Как и следовало ожидать, больше всех усердствовали на новом поприще подростки, и как будто специально для них стояла все дни прекраснейшая погода. Будто для них с утра до вечера светило на безоблачном небе жгучее каспийское солнце. Для них во время их отдыха на случайных лужайках резко благоухали роскошные, сочные травы, заманчиво пестрели странные, произрастающие только тут, никогда не виданные цветы. Для них выпекался в заводской столовой такой отличный, такой ароматический ржаной хлеб — пшеничного пирога с начинкой не надо. Для них пробегала среди кочек такая прозрачная, такая вкусная ключевая вода — сладкого чая не надо…
— Филька, ты ведмедей боишься?
— Нет. А ты?
— Тоже нет.
И у обоих глаза от страха громадные, слух напряженный, движения неуверенные…

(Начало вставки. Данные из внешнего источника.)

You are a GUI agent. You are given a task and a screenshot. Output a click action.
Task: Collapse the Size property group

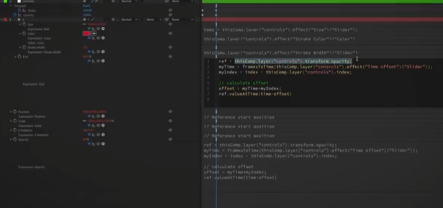(20, 24)
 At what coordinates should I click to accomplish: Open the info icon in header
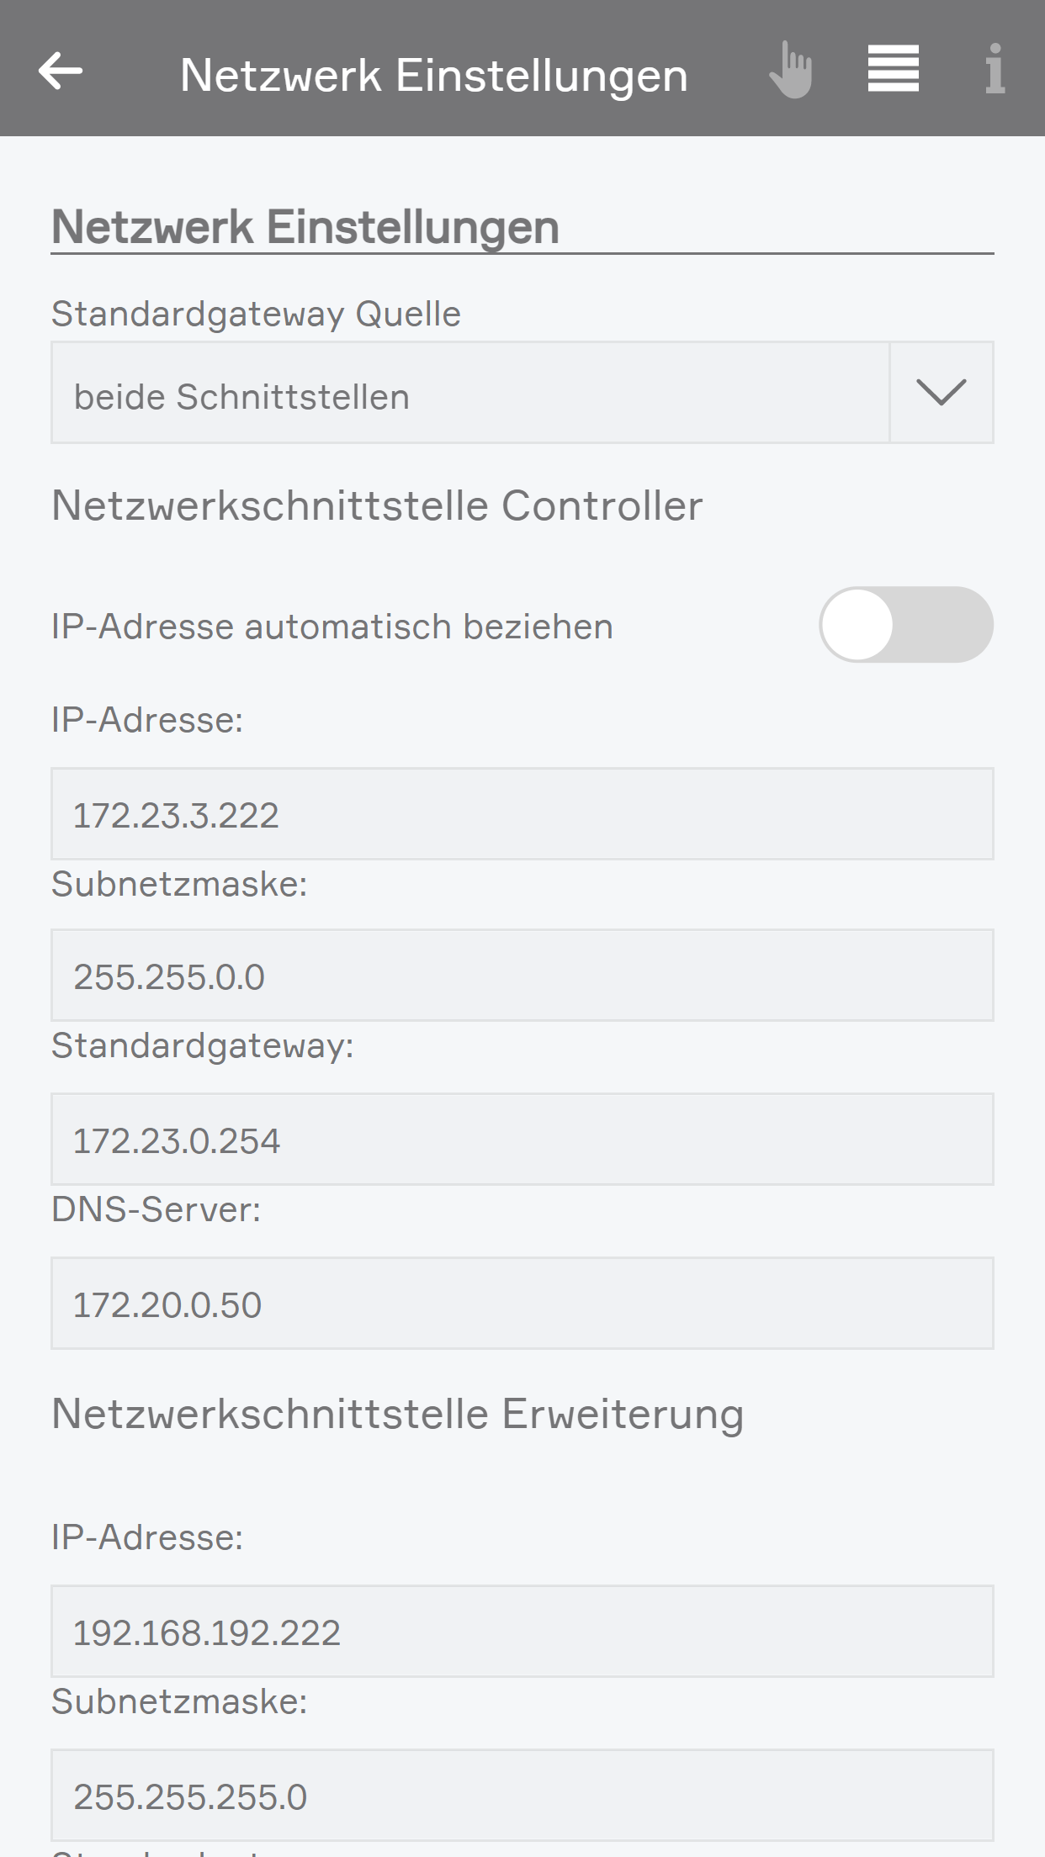point(995,69)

— Нюша, гляди-ка, каких я цветиков набрала. Давай сядем здесь, будем венки плести.
— А бригадир?
— А мы и ему сплетем один.
— Очень нуждается он в нашем венке! Ему как бы побольше лягушек наловить, премиальные получить.
Подросткам было тут хорошо, свободно, весело, и они с упоением перекликались между собой в камышах, как в грибной сезон в лесу.
— Маньа-а-а!
— Ваньа-а-а!
— Вот дьяволы, — ворчали на них старики. — Не столько ловят, сколько пугают своими криками. Разве я столько бы наловил, если бы с нами не было этих чертей? Обязательно уже второй мешок набивал бы товаром.

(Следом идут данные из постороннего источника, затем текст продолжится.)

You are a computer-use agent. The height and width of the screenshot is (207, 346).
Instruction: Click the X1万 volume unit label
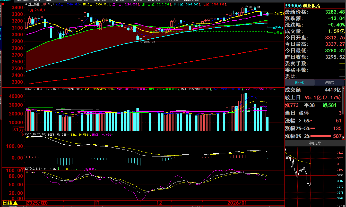[x=19, y=129]
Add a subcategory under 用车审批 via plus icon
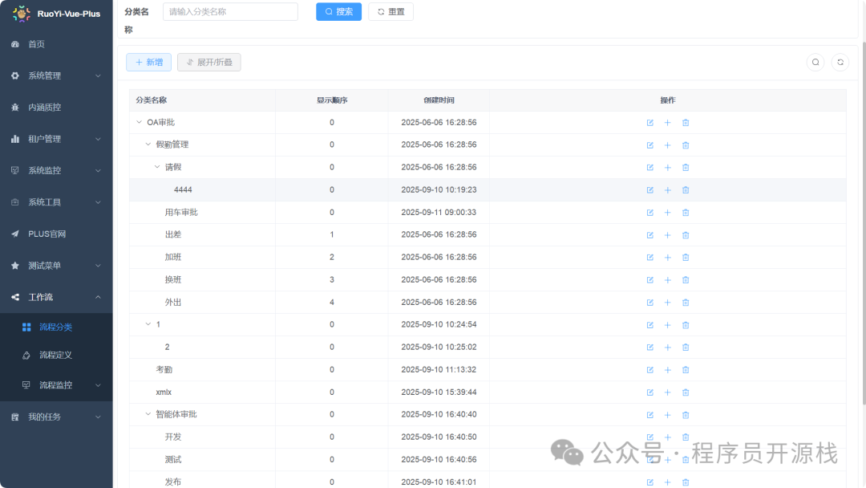 point(667,213)
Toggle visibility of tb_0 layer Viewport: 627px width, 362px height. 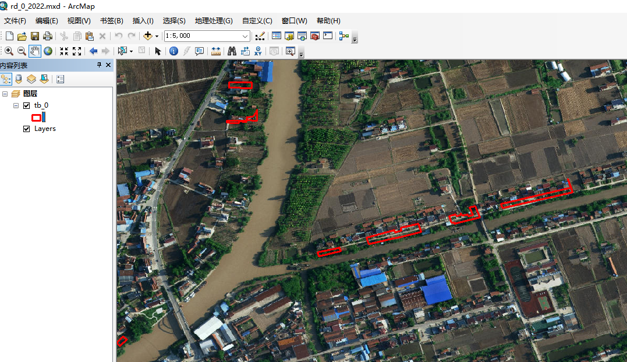(x=26, y=105)
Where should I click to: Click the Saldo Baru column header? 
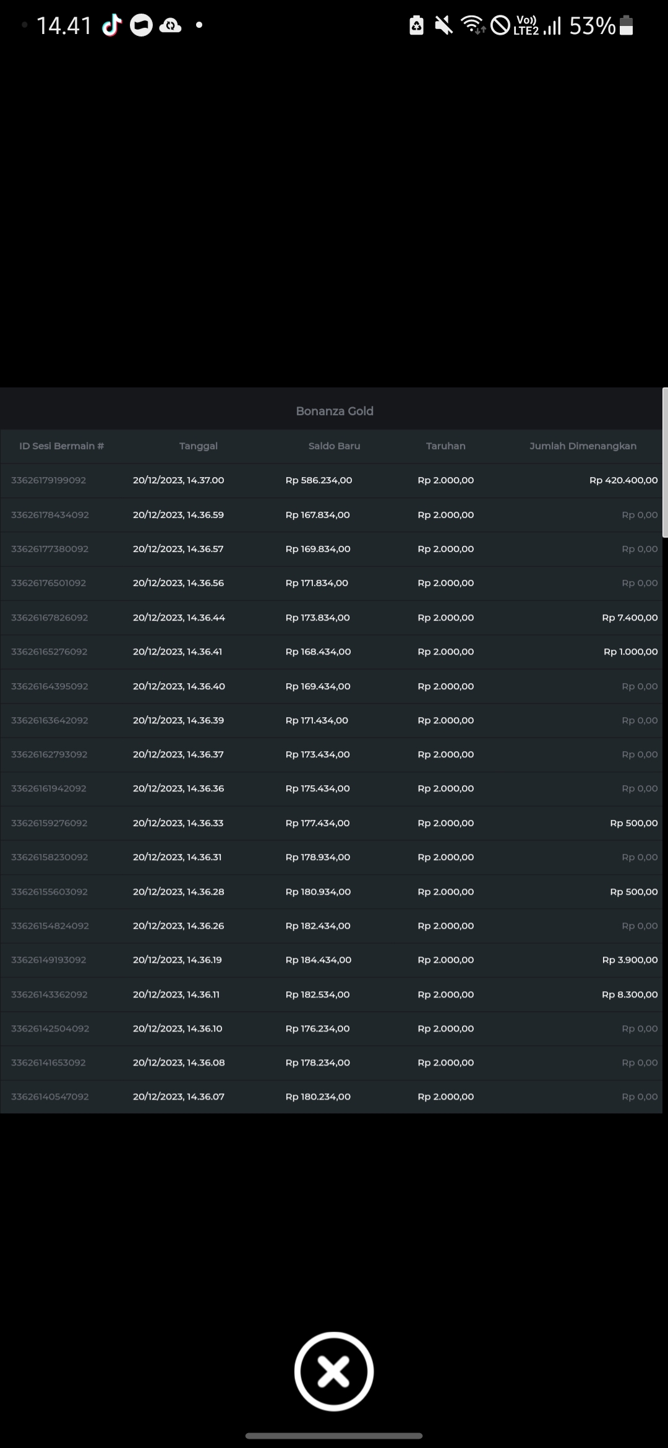point(334,446)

— Ай!.. Змея!.. — вдруг разносился далеко во все стороны дикий пронзительный визг девочки лет четырнадцати, в то время как она сама, не по годам рослая, с подобранным животом, с распущенными волосами, на длинных голых ногах, согнутых в коленях, неслась вприпрыжку быстрее лошади куда глаза глядят, побросав и сачок и мешок… Под ее ногами, как под падающими снарядами, вздымались столбы болотной воды, трещал, гнулся до самой земли и ломался камыш…
— Глупая, вернись назад, собери свой инструмент! — прибежал на ее крик случайно находившийся поблизости бригадир. — Какая же это змея, когда это живой сазан! Смотри, какой крупный! А вон другой, вся спина торчит из воды. Тут, в этих лужах, много еще встретится разной рыбы: сазанов, лещей. Она попадает сюда вместе с водой во время приливов и живет тут, пока ее не заметят здешние хищники: птица, зверь…
— И люди?
— Люди — нет. Люди ее не трогают. Людям она не нужна, у тутошних людей у самих рыбы по горло, они не нуждаются в ней. Ведь ты сейчас ее с собой не возьмешь. Так и каждый. На что она ему, когда у него дома даже кошки не едят рыбы, надоела.
— Дядя бригадир, а гадюк тоже брать? — спрашивал по пупок в воде мальчишка без шапки, с золотистой, светящейся на солнце головой, храбро держа перед собой в судорожно зажатых пальцах маленького зеленого, под цвет тростника, извивающегося ужонка, на ощупь твердого, как гвоздь.
Мальчишка, конечно, скрыл свои совсем малые годы, когда записывался на работу, и теперь наслаждался здесь, на свободе, вдали от родительских глаз.
— Ну и большевики! — без конца вздыхали взрослые рыбопромысловые рабочие и в удивлении мотали опущенными
головами, точно сильно пьяные, отдыхая в пронизанной солнцем зеленой гуще камыша, как в зеленой беседке, сидя на туго завязанных мешках с живыми лягушками и с жадным удовольствием покуривая. — Ну и большевики!.. Уже добрались и до лягушек! За такое дерьмо будут получать золото!.. Скоро доберутся и до этого камыша… Камышом начнут торговать!.. Ну и боль-ше-ви-ки!..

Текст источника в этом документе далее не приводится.